- THE PROBLEM: Copy the records again, starting at the beginning and ending at the line that contains "[x=92, y=152]", but substitute "Subscribe" for "Donate" and leave everything else unchanged.

------------------------

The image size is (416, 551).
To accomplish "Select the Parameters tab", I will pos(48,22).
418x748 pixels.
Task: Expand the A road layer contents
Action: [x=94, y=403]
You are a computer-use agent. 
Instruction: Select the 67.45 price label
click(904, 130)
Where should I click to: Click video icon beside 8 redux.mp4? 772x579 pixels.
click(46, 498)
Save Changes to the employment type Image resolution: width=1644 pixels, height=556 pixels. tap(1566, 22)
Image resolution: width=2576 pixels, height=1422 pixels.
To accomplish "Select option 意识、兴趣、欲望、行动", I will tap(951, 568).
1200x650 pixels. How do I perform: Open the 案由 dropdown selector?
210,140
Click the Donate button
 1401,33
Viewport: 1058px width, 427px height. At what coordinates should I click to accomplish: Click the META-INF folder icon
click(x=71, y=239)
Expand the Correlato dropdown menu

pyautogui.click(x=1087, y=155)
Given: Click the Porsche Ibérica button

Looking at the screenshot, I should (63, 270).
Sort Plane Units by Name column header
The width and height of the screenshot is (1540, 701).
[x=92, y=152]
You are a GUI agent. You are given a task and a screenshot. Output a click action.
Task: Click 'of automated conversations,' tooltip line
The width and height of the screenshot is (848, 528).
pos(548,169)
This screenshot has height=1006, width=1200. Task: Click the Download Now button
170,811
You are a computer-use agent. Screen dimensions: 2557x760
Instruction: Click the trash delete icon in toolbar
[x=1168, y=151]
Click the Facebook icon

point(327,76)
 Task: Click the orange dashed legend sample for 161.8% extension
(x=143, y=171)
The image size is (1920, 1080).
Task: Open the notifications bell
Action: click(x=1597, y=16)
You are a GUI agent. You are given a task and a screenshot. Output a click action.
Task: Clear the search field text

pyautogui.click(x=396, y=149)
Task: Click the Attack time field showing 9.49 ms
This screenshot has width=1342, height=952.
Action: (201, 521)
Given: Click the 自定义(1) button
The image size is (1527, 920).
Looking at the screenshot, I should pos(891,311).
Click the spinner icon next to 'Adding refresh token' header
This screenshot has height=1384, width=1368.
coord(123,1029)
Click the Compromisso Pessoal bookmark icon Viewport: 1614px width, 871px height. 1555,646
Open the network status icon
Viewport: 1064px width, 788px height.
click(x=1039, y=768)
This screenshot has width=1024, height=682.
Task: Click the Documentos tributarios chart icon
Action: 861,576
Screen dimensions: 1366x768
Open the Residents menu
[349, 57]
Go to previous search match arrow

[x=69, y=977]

------------------------

- RESPONSE:
The image size is (416, 551).
To accomplish "Select the Parameters tab", I will pos(48,22).
418x748 pixels.
Task: Expand the A road layer contents
Action: [x=94, y=403]
You are a computer-use agent. 
Instruction: Select the 67.45 price label
click(904, 130)
Where should I click to: Click video icon beside 8 redux.mp4? 772x579 pixels.
click(46, 498)
Save Changes to the employment type Image resolution: width=1644 pixels, height=556 pixels. tap(1566, 22)
Image resolution: width=2576 pixels, height=1422 pixels.
To accomplish "Select option 意识、兴趣、欲望、行动", I will tap(951, 568).
1200x650 pixels. How do I perform: Open the 案由 dropdown selector?
210,140
Click the Subscribe button
 1401,33
Viewport: 1058px width, 427px height. At what coordinates should I click to accomplish: Click the META-INF folder icon
click(x=71, y=239)
Expand the Correlato dropdown menu

pyautogui.click(x=1087, y=155)
Given: Click the Porsche Ibérica button

Looking at the screenshot, I should (63, 270).
Sort Plane Units by Name column header
The width and height of the screenshot is (1540, 701).
[x=92, y=152]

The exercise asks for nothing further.